On Saturday, 22nd July, Dr. Luo Heng, Head of Horizon BPU algorithm, visited the garage office and conducted a face-to-face offline exchange with over twenty user friends.
The exchange revolved around the computation architecture evolution of high-order intelligence driving and the Horizon product matrix, which includes aspects such as chip algorithm capacity, data collection and processing, as well as the commercialization process of the Horizon chip. Below are some key perspectives shared by Dr. Luo:
Software 2.0 Era
Compared to Software 1.0, which emphasizes rule implementation, the evolution of Software 2.0 is data driven and is expected to continue progressing. Utilizing automation to combat complexity and constantly learning and dealing with complex scenarios allows for continuous iteration of algorithms and models, thus approaching the crown at the pinnacle of autonomous driving.
The architecture of vehicles has evolved from the traditional distributed system to domain control, and it is more likely to develop towards a central computing platform architecture in the future. The vehicle is evolving to resemble a computer increasingly, and the increasingly integrated end-to-end system is one of the optimal solutions for autonomous driving.
The generational progression of software also has a new impact on computation architecture. So, how can we construct a computation architecture that is suitable for Software 2.0? From our perspective, it requires aligning the computational power to meet the actual software requirements based on an integration of software and hardware. This will enable the computational architecture to prioritize and serve the most vital elements amidst diverse and complex algorithms.
The future fully implemented autonomous driving system will probably be a combination of end and cloud. That is, performing real-time estimation at the terminal side while collecting encountered issues unto the cloud, and then allowing the cloud to evolve over a longer period.
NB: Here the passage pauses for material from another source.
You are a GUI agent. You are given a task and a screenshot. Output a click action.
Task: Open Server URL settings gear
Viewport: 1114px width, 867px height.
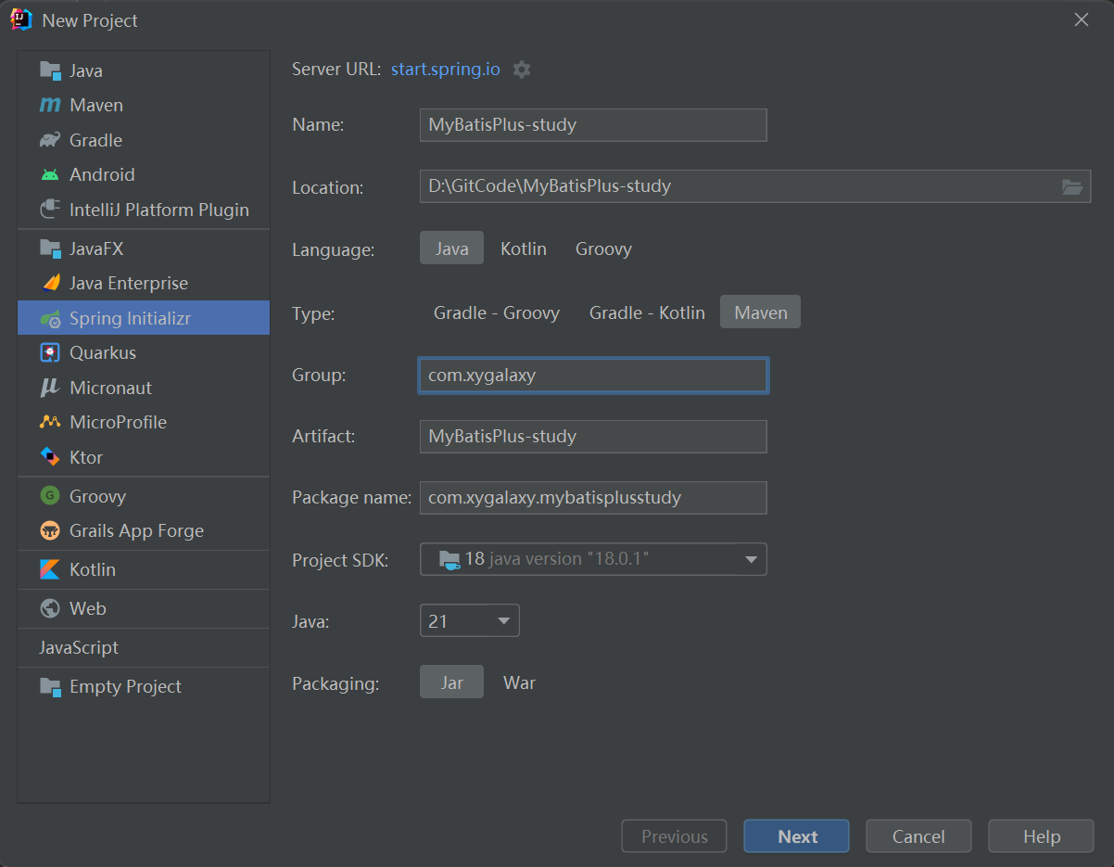pos(522,70)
Computational Power and Bandwidth
In terms of the computational power and bandwidth problems on the terminal side, the more computation performed, the more data needed. Especially in transitioning from CNN to Transformer, Tesla has notably enhanced this aspect in its next-generation product planning, with bandwidth increasing approximately five times under the same computational power.
From the early autonomous driving systems, it is evident that merely having image recognition and object recognition is far from enough. We need to utilize a 3D spatial perspective for recognition and judgment in multiple camera video streams.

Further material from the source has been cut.